Our childhood would not be what it was without the backdrop of its setting. In a sense, childhood is a place in time— a daisy chain of events, hovering in the wind above our salty haven.
You come back to this corner of your world and are overwhelmed by the senses that mark its territory in your mind. Without these gentle reminders, would the place even exist to you?
Farmland hugs the cliffs that wrap and wind their way around the impending shore. Your nostrils are greeted with the distinct, rare blend of cow manure and sun-dried seaweed. The breeze picks up and you know you’re home.

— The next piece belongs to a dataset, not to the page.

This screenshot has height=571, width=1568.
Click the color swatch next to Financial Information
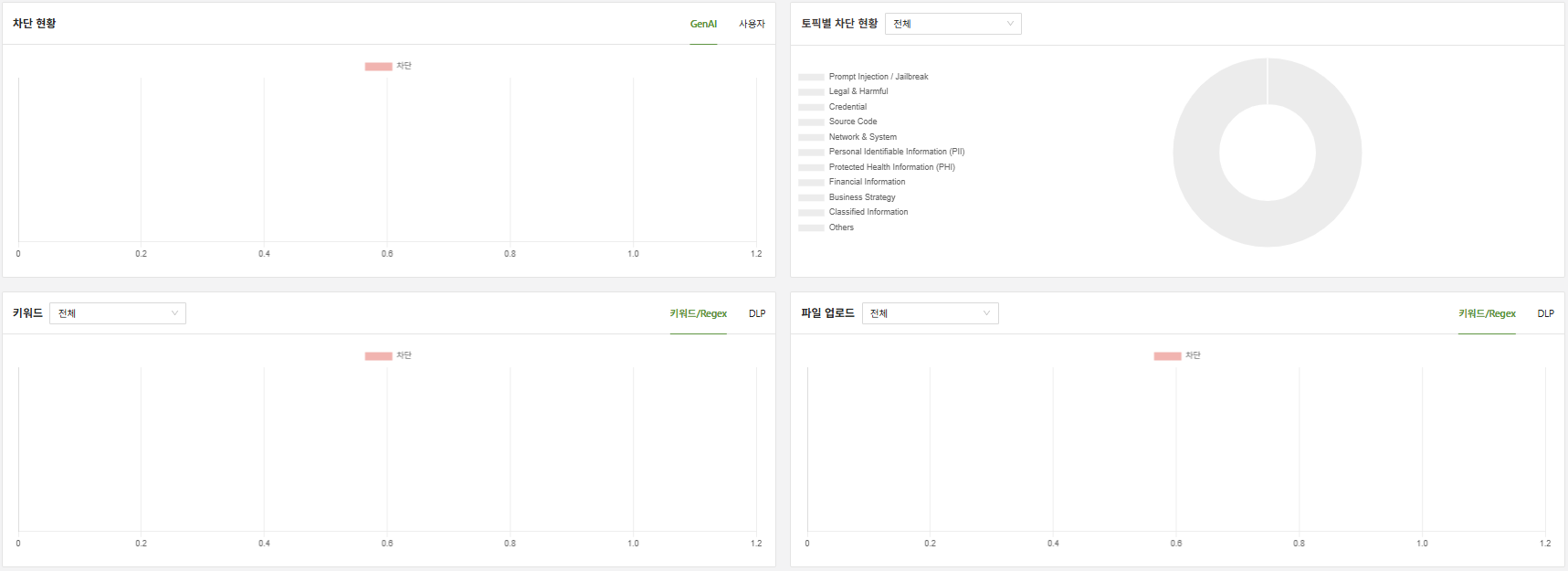[811, 183]
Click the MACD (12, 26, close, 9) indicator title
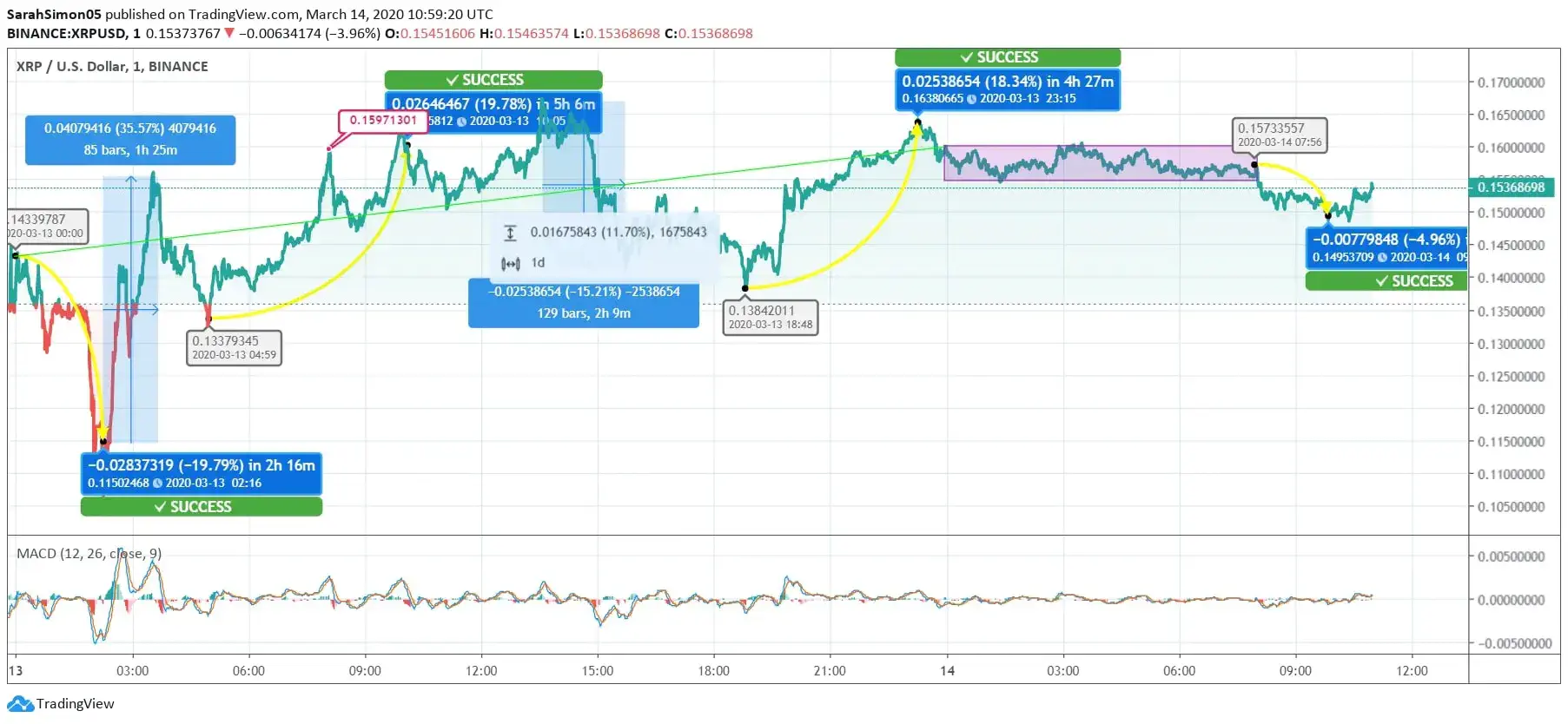1568x724 pixels. click(x=89, y=554)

Driving the quiet streets, you take in what’s shifted, but realise not much has changed at all. Rusty pushbikes heaped in yards; a gathering of friends after the final school bell, clinging to the last few hours of sunlight. Palm trees flank the curb. Dogs trot alongside strolling owners, leashless, a few stern words ensure their obedience and road safety. Towering pines line the beach. Eucalypts and Waratahs. Everything feels natural, native and specific to this town: yours, mine and ours.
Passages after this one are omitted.